Second choice, I want to be 95% confident that the coin is fair.
Perfect, with these we can proceed.
Agent Smith said:
How do I use my data to compute P(E|H) and P(E)?
P(E) is just a normalization that we use to scale the right hand side of the equation so that the integral is 1 (because a probability density function has to integrate to 1 by definition).
Coin flips can be represented as a
binomial distribution B(n,p). In this case you are doing ##n=1000## flips, and the probability of heads on each flip is ##p=H##. So $$P(E|H)=\binom{1000}{E} H^E (1-H)^{1000-E}$$
The next thing is to choose your prior. This is your belief in the fairness of the coin (including your uncertainty). For a binomial likelihood like we have here, there is a very convenient form of the prior called a
conjugate prior. For the binomial likelihood the conjugate prior is the
beta distribution. If our prior is a beta distribution ##\beta(a,b)## then our posterior will be ##\beta(a+E,b+(1000-E))##.
So let's say that we wanted to say that we had a completely uniform prior. In other words, before running the experiment we did not have any reason to believe that the coin would land heads 50% of the time versus 99% of the time. This is called a uniform or uninformative prior. So that would be a prior of ##\beta(1,1)##.
Scenario 1. After observing ##E=490## heads (and ##1000-E=510## tails) then we would have the posterior distribution ##\beta(491,511)##. This has a probability of ##0.708## of being within the ROPE. So this is evidence that the coin is probably practically fair, but it is not strong enough evidence to meet your confidence requirement.
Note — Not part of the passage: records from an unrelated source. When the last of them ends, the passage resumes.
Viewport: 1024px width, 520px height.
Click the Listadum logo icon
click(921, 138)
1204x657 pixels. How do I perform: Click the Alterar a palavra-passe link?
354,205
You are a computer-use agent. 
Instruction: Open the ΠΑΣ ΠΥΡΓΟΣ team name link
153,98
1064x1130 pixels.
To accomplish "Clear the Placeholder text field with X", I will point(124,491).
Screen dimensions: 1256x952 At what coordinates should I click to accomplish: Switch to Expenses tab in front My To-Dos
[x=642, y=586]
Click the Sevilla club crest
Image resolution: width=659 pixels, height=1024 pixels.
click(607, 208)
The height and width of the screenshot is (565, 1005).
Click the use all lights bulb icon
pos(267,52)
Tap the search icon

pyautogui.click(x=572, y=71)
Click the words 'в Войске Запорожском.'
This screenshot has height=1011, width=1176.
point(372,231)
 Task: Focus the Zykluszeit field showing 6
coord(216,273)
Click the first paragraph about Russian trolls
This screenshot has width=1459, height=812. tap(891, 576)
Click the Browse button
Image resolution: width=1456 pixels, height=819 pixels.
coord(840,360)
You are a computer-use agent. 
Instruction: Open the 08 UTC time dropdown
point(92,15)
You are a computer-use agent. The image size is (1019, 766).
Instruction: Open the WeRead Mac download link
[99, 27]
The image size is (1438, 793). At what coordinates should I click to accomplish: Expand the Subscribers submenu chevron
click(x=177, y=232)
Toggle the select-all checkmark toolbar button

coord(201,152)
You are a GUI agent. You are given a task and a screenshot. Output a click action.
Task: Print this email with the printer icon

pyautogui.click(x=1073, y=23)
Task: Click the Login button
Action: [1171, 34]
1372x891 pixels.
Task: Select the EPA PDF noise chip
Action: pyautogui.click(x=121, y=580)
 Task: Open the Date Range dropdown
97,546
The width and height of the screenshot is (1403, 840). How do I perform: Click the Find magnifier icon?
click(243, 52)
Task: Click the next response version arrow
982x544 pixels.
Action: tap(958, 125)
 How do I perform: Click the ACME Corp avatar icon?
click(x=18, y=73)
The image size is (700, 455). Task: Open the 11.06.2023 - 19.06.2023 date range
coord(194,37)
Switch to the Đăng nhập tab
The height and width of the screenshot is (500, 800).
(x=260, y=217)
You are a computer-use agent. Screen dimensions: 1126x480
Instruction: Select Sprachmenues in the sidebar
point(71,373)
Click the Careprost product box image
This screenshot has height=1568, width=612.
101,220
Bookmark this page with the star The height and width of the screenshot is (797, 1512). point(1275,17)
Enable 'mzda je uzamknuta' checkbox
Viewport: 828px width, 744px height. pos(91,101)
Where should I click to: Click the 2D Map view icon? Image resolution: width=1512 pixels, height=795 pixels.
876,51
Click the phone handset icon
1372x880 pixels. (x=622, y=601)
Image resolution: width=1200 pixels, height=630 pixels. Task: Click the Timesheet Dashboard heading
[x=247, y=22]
There is a non-negligible ~30% chance that it is not practically fair, given this data and the uninformed prior.
Scenario 2. After observing ##E=358## heads (and ##1000-E=642## tails) then we would have the posterior distribution ##\beta(359,643)##. This has a probability of ##3.55 \ 10^{-15}## of being within the ROPE. This is pretty strong evidence that the coin is not practically fair.